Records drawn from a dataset
_ _ _ _ _

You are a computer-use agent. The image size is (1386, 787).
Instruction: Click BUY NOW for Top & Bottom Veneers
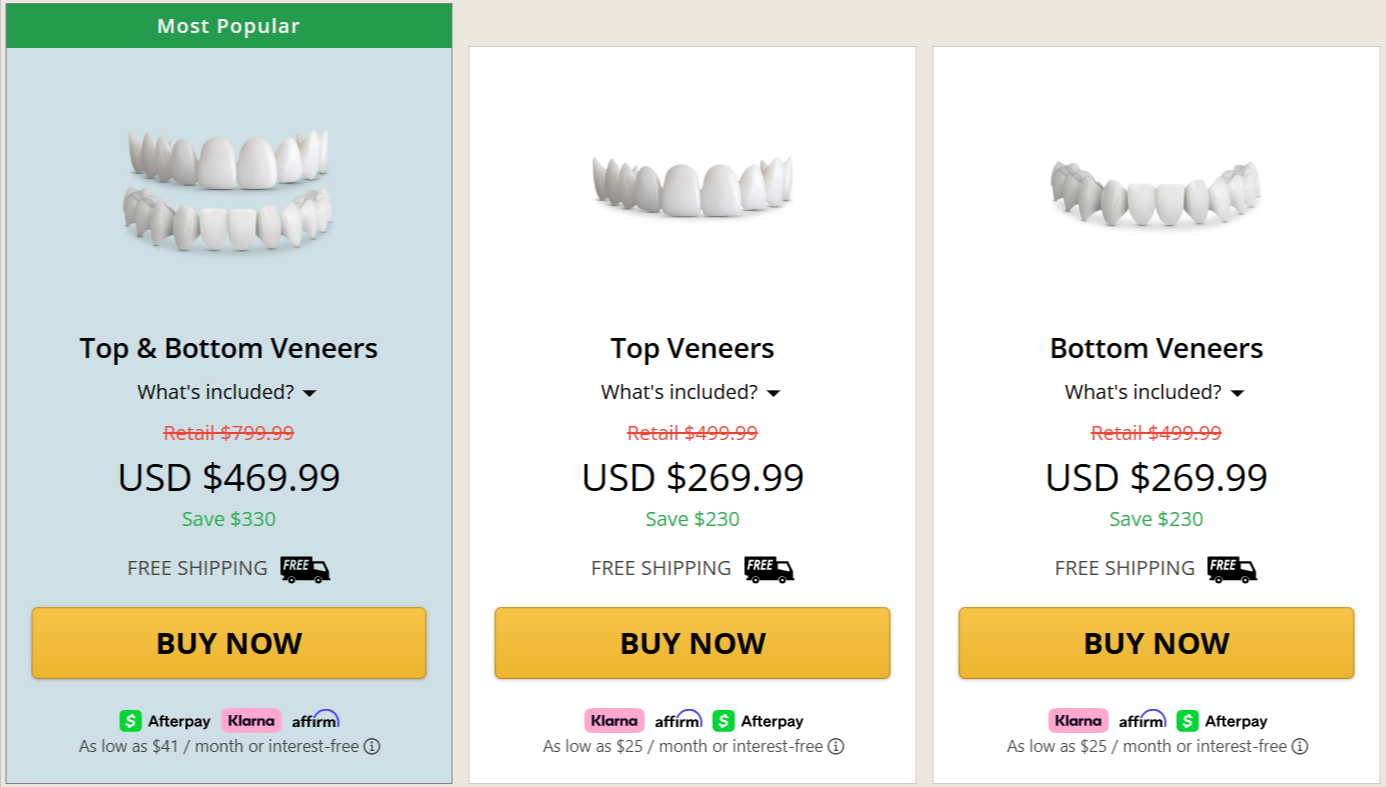pyautogui.click(x=228, y=643)
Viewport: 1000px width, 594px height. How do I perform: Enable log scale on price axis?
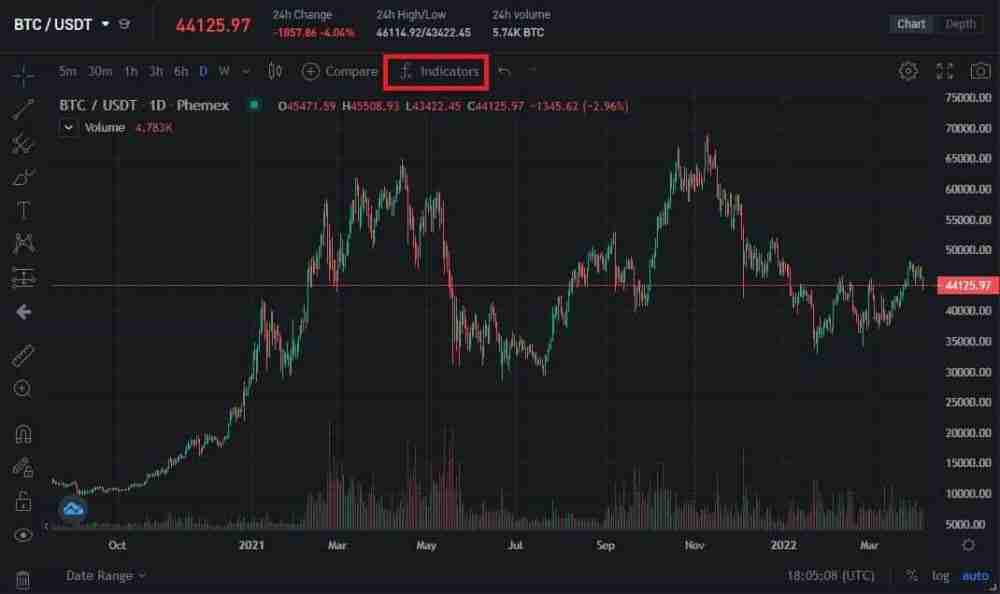click(x=941, y=575)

_ _ _ _ _

→ **Brief**
Your answer must be an exact copy of the records, with no pictures in it.

→ **Output of the task**
You are a computer-use agent. The image size is (1386, 787).
Instruction: Click BUY NOW for Top & Bottom Veneers
pyautogui.click(x=228, y=643)
Viewport: 1000px width, 594px height. How do I perform: Enable log scale on price axis?
click(x=941, y=575)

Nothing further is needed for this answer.